Интересно, как там Ленка, и как цветы? Волнуюсь за брунфельсию – ей нужны влажный воздух и прохлада. А мама, наверное, просто польет её из лейки, хоть я и приклеила листочки с рекомендациями к каждому горшку. Олега к цветам подпускать нельзя – во-первых, у него аллергия в легкой форме, во-вторых, он цветы не любит, и они платят ему тем же.

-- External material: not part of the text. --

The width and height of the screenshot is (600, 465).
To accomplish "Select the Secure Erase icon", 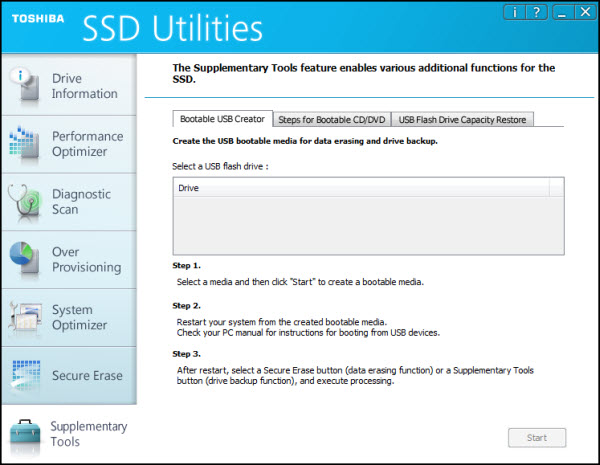I will (26, 376).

Очень хочу спать, но всё-таки опишу моих здешних «сожителей». В резиденции помимо меня живут трое – британский скульптор Джереми, итальянский фотореалист Антонио (просит звать его Антоном – пожалуйста!) и американская коллажистка Кара. Джереми – немолодой и некрасивый, с каким-то окаменевшим, как будто сам себя изваял, лицом. Кладбищенская гвоздика. Антон, напротив, красавец – и в курсе этого! Цветущий розан. Кара голубоглазая, в возрасте. Увядающий колокольчик. Все, кроме меня, говорят на прекрасном английском, включая Антона и Жана-Франсуа…

В скайпе с домашними пообщаться не удалось – в резиденции нет вай-фая. Кормят прилично, кровать удобная, мастерская – просто огромная!

– Ну а как иначе – вы же работать сюда приехали, – заметил Жан-Франсуа. Он мне не нравится – глаза хитрые, масляные. Мухоловка.

23 марта

Этот месяц в Париже был распланирован заранее – расчерчен по клеточкам, разбит на периоды, усеян восклицательными знаками. Я умею держать себя в узде, в струне и в тонусе, надсмотрщики мне не нужны, как, впрочем, и подпинывания. Пока всё по плану. Два дня усердно работала. Сделала несколько удачных набросков, писала с натуры на рынке – продавцы сначала были не в восторге, но когда увидели, что получилось, признали: «Сюпер!» В первый же вечер Антон предложил пойти «выпить» – но я его разочаровала тем, что не пью ничего кроме чая даже на свадьбах и похоронах. «На похороны пока не приглашаю», – заявил Антон.